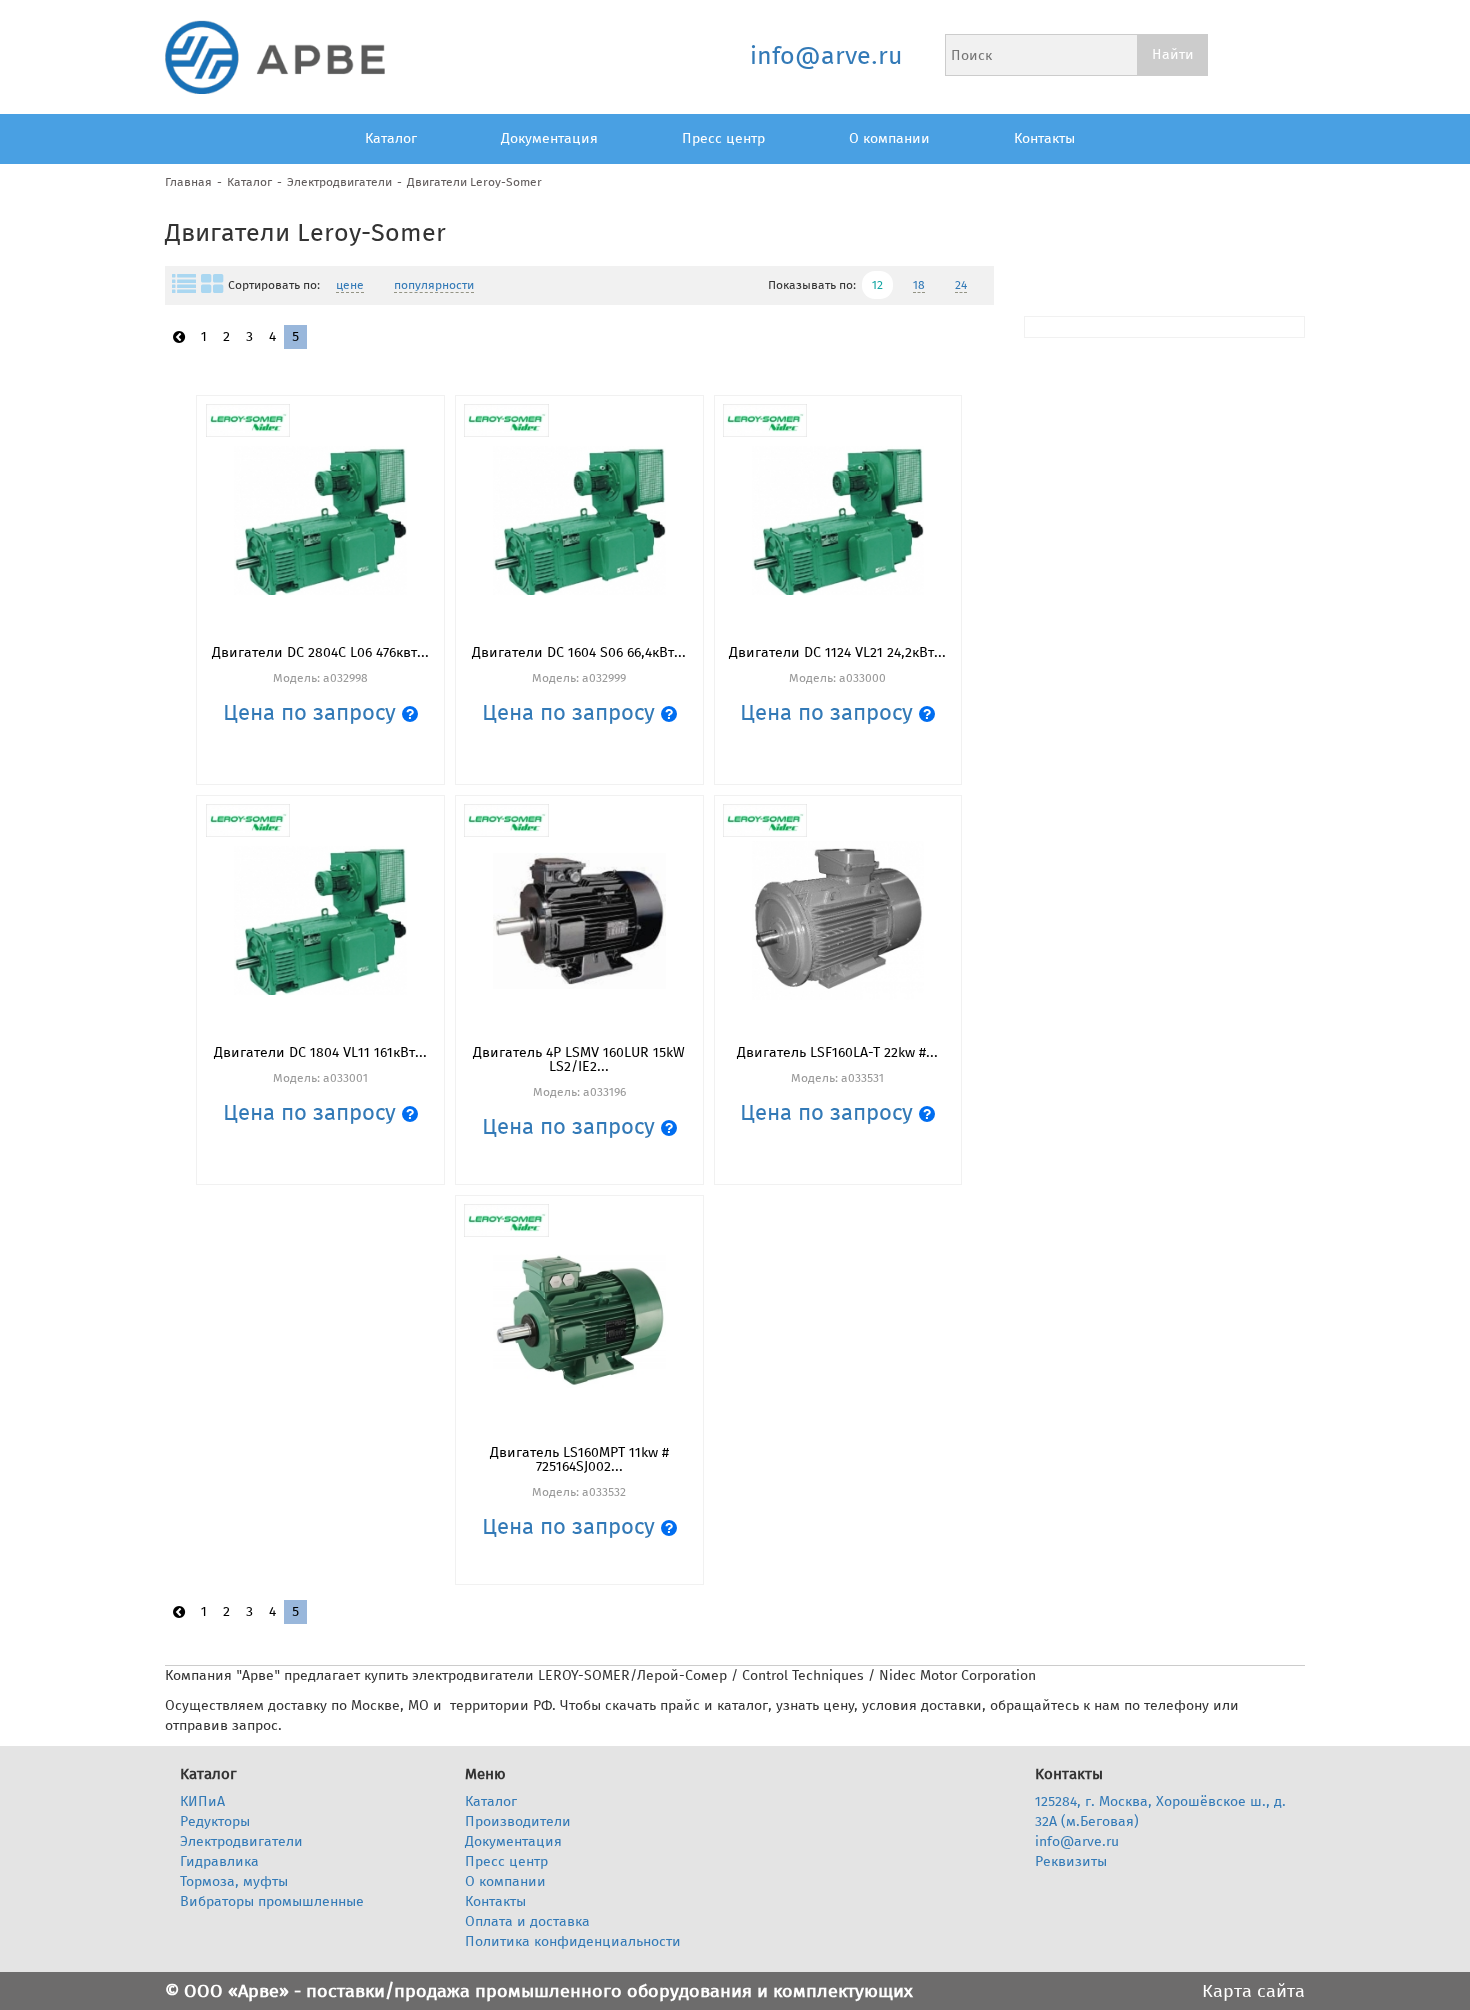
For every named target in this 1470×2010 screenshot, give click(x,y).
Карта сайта (1253, 1991)
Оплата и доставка (527, 1921)
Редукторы (215, 1821)
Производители (518, 1821)
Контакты (1044, 138)
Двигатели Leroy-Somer (474, 182)
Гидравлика (219, 1861)
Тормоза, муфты (234, 1881)
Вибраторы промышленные (272, 1901)
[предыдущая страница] (179, 337)
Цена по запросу (312, 712)
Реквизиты (1071, 1861)
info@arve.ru (825, 56)
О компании (889, 138)
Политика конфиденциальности (573, 1941)
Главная (188, 182)
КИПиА (202, 1801)
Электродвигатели (339, 182)
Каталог (391, 138)
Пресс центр (723, 138)
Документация (549, 138)
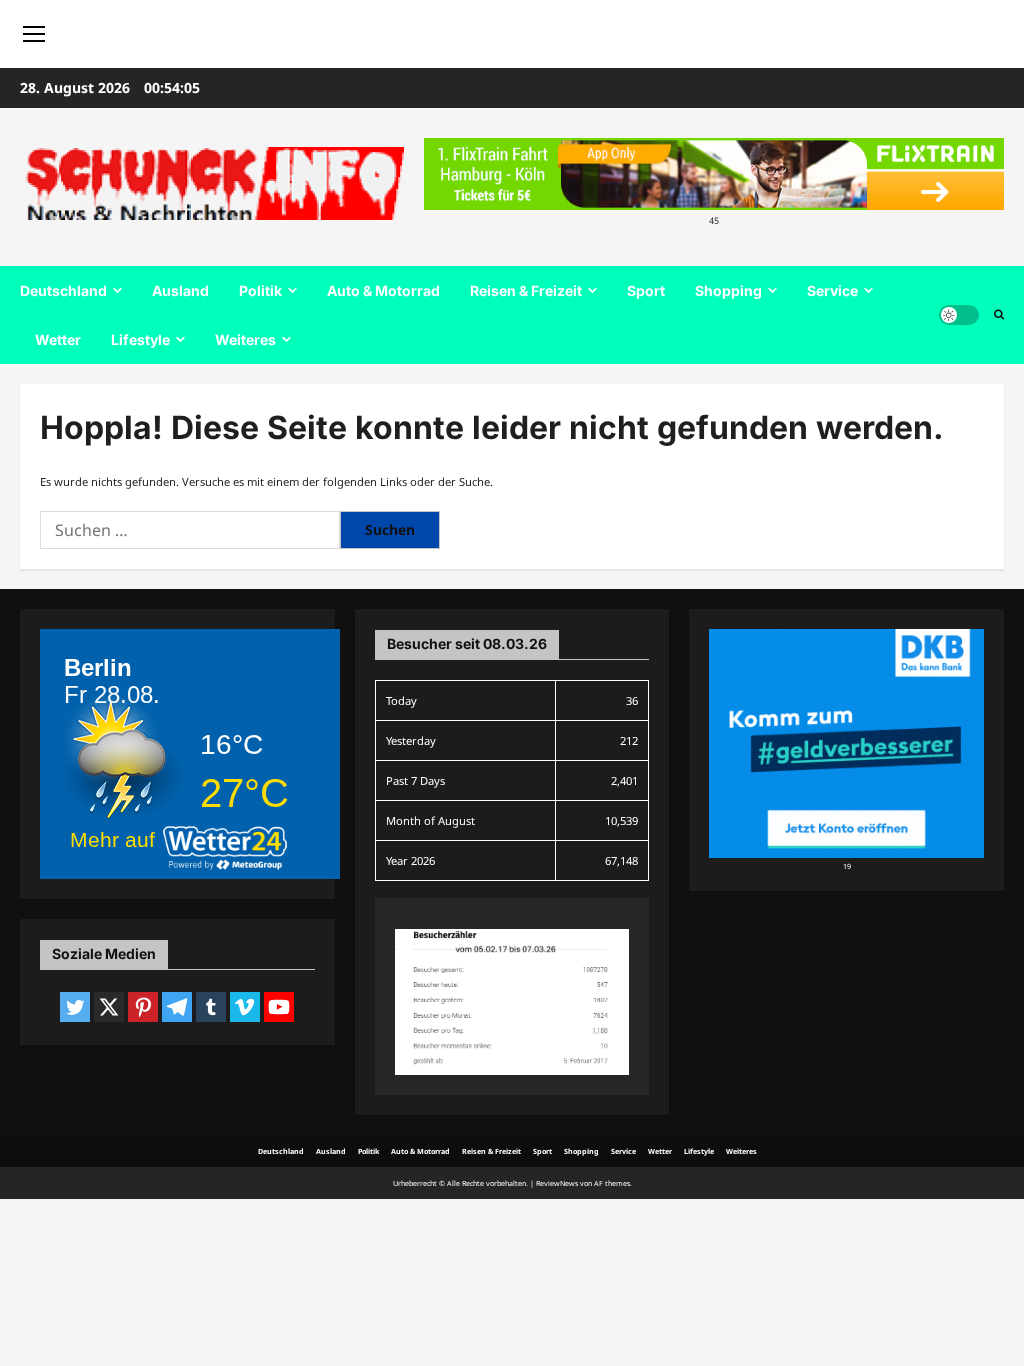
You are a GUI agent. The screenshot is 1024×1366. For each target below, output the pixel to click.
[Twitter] (75, 1007)
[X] (109, 1007)
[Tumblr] (211, 1007)
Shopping (728, 290)
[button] (999, 315)
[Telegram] (177, 1007)
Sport (646, 290)
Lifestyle (140, 339)
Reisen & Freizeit (526, 290)
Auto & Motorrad (383, 290)
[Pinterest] (143, 1007)
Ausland (180, 290)
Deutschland (63, 290)
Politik (260, 290)
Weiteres (245, 339)
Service (832, 290)
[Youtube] (279, 1007)
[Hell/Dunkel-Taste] (959, 315)
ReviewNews (557, 1183)
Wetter (58, 339)
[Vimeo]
- - - -
**EXERCISE INSTRUCTIONS:** Restate the material above word for word, omitting the pictures.

**ANSWER AREA:**
For every named target in this 1470×2010 screenshot, give click(x,y).
Карта сайта (1253, 1991)
Оплата и доставка (527, 1921)
Редукторы (215, 1821)
Производители (518, 1821)
Контакты (1044, 138)
Двигатели Leroy-Somer (474, 182)
Гидравлика (219, 1861)
Тормоза, муфты (234, 1881)
Вибраторы промышленные (272, 1901)
[предыдущая страница] (179, 337)
Цена по запросу (312, 712)
Реквизиты (1071, 1861)
info@arve.ru (825, 56)
О компании (889, 138)
Политика конфиденциальности (573, 1941)
Главная (188, 182)
КИПиА (202, 1801)
Электродвигатели (339, 182)
Каталог (391, 138)
Пресс центр (723, 138)
Документация (549, 138)
You are a GUI agent. The screenshot is 1024×1366. For each target below, output the pixel to click.
[Twitter] (75, 1007)
[X] (109, 1007)
[Tumblr] (211, 1007)
Shopping (728, 290)
[button] (999, 315)
[Telegram] (177, 1007)
Sport (646, 290)
Lifestyle (140, 339)
Reisen & Freizeit (526, 290)
Auto & Motorrad (383, 290)
[Pinterest] (143, 1007)
Ausland (180, 290)
Deutschland (63, 290)
Politik (260, 290)
Weiteres (245, 339)
Service (832, 290)
[Youtube] (279, 1007)
[Hell/Dunkel-Taste] (959, 315)
ReviewNews (557, 1183)
Wetter (58, 339)
[Vimeo]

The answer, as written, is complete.